C’est à cet exercice que l’on va s’essayer ici. De plèbe, il en est presque question, pour commencer. C’est en effet bien dans la tradition gréco-romaine que Bertrand Cantat avait amorcé son retour, en 2011 et déjà aux côtés de Pascal Humbert. Les gaillards nous livraient ainsi Choeurs, side-project mettant en musique des textes de Sophocle.
A l’exception donc, de cette discrète incursion dans la tragédie grecque, Horizons est le premier album de Bertrand Cantat depuis Des Visages, Des Figures, sommet discographique de Noir Désir qui voyait les Bordelais s’éloigner de leur rock originel à la recherche (déjà) de nouveaux horizons.
D’Horizons, justement, on pouvait craindre le pire. En raison, tout d’abord, de la qualité des compositions post-Vilnius livrés par Noir Désir. Gagnants/Perdants et la relecture du Temps Des Cerises gisent, en terme d’élégance, dans les abysses de la carrière du groupe. Heureusement, le quatuor aura su s’offrir une fin digne de ce nom avec la magnifique reprise du Aucun Express d’Alain Bashung.
Le contexte ne semblait pas non plus favorable. A la volée, on pouvait déplorer l’absence de Denis Barthe derrière les fûts mais surtout celle de Serge Teyssot-Gay, qui n’avait pas son pareil pour sublimer de sa gratte la voix de Cantat. On n’oubliera pas la position délicate du chanteur qui avait fait de ses textes revendicatifs une des empreintes de son identité musicale. En raison des circonstances, la position du "donneur de leçons" est moins facile à tenir. Aurait-ce un impact musicalement ? A voir. Mais surtout, le vrai motif d’interrogation concernait la voix de Cantat, absolument affreuse sur un titre comme Gagnants/Perdants. Avant même d’écouter ce disque, on avait toutes les chances de le détester, et en restant uniquement sur son aspect artistique.

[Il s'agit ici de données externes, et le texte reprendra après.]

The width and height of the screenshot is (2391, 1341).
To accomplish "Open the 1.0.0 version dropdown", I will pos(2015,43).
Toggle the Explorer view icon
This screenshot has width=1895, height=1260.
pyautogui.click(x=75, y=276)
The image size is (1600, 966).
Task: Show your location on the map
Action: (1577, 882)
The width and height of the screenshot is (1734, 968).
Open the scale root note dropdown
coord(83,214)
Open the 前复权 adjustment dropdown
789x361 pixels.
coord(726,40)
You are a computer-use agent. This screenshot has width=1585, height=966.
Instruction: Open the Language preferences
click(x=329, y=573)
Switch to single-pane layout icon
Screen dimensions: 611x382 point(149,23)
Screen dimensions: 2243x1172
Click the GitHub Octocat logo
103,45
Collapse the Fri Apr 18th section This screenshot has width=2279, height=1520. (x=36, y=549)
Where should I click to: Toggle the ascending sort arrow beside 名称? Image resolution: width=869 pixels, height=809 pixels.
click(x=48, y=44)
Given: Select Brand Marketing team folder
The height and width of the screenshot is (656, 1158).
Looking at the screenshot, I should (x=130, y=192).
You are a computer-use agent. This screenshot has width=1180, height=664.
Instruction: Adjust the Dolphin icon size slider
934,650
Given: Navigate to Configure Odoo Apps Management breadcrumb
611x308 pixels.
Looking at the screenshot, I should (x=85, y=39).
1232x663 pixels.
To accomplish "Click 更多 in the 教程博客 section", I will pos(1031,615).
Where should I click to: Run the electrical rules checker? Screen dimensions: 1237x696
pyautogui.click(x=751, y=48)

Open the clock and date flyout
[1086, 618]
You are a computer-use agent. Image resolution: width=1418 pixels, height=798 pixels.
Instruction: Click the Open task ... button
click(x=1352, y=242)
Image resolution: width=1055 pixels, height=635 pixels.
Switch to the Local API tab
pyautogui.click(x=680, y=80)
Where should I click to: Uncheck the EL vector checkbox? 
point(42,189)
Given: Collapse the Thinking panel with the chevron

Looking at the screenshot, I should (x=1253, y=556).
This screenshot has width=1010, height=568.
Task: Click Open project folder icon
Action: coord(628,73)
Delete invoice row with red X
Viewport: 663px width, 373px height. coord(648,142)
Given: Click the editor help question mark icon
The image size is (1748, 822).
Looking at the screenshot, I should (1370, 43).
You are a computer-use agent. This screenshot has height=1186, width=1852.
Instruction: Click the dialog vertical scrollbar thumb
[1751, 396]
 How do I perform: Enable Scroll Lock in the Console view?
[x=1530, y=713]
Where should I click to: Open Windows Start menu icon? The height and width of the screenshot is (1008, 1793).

Horizons, donc, s’ouvre sur Ma Muse. Rimes faciles, tempo lent et épuré évoluent finalement vers une dimension mélodique bien plus rythmée rappelant clairement Noir Désir. L’absence de Serge Teyssot-Gay pour soutenir la voix de Bertrand Cantat est compensée par la maîtrise technique de Pascal Humbert dont le terrain de jeu préférentiel n’est de toute façon pas très éloigné de ceux à qui l’on doit Tostaky, partageant notamment le Gun Club comme influence commune.
Glimmer In Your Eyes, après une introduction qui nous fait craindre le morceau soporifique, nous offre une bien jolie ritournelle sur laquelle on retrouve (discrètement, mais ce n’est qu’un début) l’harmonica caractéristique de la patte Cantat et de délicieuses et sobres cordes se mariant à merveille avec le susurrement du chanteur.
Terre Brûlante, avec son tempo plutôt lent, la superposition de différentes couches sonores parmi lesquelles, ici et là, ce fameux harmonica ou quelques accords de piano ainsi que le phrasé plus qu’assuré de Cantat nous rappellent au bon souvenir de Des Visages, Des Figures. Si ce véritable sommet discographique des Bordelais avait eu le successeur qu’il mérite, nulle doute qu’il aurait comporté des morceaux ressemblant à Terre Brûlante. Le rock des débuts du groupe est bien loin, ici. Il est remplacé par quelque chose de plus ambitieux, mais jamais pédant.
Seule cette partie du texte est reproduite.